Raw data –

%%

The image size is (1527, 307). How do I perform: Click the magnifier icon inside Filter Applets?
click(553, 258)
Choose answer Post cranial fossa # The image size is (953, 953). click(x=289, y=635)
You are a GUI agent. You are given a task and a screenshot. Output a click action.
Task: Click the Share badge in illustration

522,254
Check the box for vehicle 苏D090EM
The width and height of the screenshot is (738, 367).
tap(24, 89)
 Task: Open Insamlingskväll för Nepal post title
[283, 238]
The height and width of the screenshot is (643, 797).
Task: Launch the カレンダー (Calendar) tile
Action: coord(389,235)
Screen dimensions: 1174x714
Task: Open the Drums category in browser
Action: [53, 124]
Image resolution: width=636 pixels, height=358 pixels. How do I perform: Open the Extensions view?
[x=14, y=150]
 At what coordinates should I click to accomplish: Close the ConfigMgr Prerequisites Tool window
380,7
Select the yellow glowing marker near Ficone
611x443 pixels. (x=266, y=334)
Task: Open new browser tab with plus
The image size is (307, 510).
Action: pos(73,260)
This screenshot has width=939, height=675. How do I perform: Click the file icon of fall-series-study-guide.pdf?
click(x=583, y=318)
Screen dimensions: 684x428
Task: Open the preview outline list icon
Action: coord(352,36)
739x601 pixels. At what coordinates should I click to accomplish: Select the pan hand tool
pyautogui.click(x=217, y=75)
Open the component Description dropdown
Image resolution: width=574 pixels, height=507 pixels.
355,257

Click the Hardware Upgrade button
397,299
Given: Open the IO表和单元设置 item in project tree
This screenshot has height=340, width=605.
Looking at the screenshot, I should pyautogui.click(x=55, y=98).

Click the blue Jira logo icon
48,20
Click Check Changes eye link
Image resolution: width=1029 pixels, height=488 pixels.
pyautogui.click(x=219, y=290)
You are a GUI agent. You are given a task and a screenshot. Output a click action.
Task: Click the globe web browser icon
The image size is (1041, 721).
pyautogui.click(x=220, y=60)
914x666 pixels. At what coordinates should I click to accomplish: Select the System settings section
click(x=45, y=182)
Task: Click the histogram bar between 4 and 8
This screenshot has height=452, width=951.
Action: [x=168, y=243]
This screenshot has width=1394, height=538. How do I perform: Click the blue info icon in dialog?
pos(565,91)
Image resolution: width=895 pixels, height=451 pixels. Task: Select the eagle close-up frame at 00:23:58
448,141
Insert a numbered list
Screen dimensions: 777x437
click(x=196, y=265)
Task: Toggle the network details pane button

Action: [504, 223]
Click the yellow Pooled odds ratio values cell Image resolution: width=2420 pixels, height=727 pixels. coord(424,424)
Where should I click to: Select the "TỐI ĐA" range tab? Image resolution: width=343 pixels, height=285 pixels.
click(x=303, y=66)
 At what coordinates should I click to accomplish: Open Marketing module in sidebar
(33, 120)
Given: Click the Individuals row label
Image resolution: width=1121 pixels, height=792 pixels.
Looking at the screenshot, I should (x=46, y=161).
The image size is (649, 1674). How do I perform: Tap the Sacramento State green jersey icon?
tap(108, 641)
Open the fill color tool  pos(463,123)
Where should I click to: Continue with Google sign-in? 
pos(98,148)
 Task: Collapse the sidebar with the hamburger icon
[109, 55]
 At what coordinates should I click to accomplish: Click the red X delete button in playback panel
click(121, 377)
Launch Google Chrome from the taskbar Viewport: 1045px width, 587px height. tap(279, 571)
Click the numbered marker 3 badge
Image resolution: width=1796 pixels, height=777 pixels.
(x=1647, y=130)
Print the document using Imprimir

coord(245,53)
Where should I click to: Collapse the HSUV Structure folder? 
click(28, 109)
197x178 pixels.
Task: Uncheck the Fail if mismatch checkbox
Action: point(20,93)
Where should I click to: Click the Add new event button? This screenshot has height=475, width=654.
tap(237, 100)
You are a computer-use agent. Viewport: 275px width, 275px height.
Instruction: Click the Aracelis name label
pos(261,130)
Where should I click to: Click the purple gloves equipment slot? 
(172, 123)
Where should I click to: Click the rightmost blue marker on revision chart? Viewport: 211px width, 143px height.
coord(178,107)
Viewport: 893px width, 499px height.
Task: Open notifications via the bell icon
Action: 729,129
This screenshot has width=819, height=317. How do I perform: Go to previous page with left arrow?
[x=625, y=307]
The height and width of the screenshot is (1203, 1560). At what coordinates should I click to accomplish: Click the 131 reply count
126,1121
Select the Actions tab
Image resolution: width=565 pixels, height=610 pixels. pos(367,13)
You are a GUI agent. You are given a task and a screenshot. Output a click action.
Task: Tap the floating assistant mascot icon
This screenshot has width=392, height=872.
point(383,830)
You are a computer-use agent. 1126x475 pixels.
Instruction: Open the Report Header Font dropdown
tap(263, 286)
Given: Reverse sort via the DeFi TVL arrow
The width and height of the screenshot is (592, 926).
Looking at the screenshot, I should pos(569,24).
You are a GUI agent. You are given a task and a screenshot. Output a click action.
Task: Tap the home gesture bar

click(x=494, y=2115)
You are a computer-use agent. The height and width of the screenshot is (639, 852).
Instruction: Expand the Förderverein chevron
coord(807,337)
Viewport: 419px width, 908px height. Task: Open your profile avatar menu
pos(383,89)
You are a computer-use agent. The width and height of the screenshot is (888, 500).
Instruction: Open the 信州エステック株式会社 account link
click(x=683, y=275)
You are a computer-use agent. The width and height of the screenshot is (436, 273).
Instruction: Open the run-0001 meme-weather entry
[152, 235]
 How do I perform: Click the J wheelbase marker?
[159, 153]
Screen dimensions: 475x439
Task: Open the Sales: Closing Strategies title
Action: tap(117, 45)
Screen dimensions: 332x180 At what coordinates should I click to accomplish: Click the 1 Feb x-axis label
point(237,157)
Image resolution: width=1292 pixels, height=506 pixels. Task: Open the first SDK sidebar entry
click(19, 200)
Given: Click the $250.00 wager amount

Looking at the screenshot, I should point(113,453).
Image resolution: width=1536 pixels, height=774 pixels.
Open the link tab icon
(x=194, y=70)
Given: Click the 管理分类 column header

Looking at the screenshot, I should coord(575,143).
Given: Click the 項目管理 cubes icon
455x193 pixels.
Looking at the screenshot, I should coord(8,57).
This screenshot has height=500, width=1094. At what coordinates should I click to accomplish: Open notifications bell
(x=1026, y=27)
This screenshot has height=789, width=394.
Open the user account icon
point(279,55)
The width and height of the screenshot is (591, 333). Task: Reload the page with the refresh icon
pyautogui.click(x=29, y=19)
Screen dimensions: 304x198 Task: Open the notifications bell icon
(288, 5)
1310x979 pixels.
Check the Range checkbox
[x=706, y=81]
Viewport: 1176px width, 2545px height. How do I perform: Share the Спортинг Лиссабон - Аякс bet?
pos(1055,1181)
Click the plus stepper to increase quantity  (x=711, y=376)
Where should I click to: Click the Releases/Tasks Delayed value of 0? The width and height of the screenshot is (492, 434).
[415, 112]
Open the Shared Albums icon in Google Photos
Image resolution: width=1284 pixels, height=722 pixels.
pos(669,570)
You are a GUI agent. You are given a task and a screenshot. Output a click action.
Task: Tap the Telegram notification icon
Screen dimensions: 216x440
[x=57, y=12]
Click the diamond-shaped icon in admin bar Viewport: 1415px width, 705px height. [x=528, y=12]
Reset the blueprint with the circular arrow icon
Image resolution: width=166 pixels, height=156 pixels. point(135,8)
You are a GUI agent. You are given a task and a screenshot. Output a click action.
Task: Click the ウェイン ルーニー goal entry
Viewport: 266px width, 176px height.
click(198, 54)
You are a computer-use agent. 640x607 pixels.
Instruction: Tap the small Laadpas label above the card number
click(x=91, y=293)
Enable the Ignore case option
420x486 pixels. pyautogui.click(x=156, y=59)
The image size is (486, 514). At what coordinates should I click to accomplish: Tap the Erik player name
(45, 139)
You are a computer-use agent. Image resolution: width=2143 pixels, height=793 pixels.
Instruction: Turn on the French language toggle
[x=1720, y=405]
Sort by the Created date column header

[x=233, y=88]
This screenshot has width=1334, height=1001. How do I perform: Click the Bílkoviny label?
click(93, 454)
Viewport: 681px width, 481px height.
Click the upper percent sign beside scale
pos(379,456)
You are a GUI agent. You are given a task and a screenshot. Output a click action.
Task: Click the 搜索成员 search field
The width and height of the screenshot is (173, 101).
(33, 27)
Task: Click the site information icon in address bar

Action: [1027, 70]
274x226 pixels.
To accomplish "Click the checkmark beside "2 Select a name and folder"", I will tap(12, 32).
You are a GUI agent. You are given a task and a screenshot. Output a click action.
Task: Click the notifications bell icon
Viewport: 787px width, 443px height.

%%

Exercise instructions – Filter the data above down to lines with the word "plus", and copy them.

Answer to the problem –
Task: Open new browser tab with plus
Click the plus stepper to increase quantity  (x=711, y=376)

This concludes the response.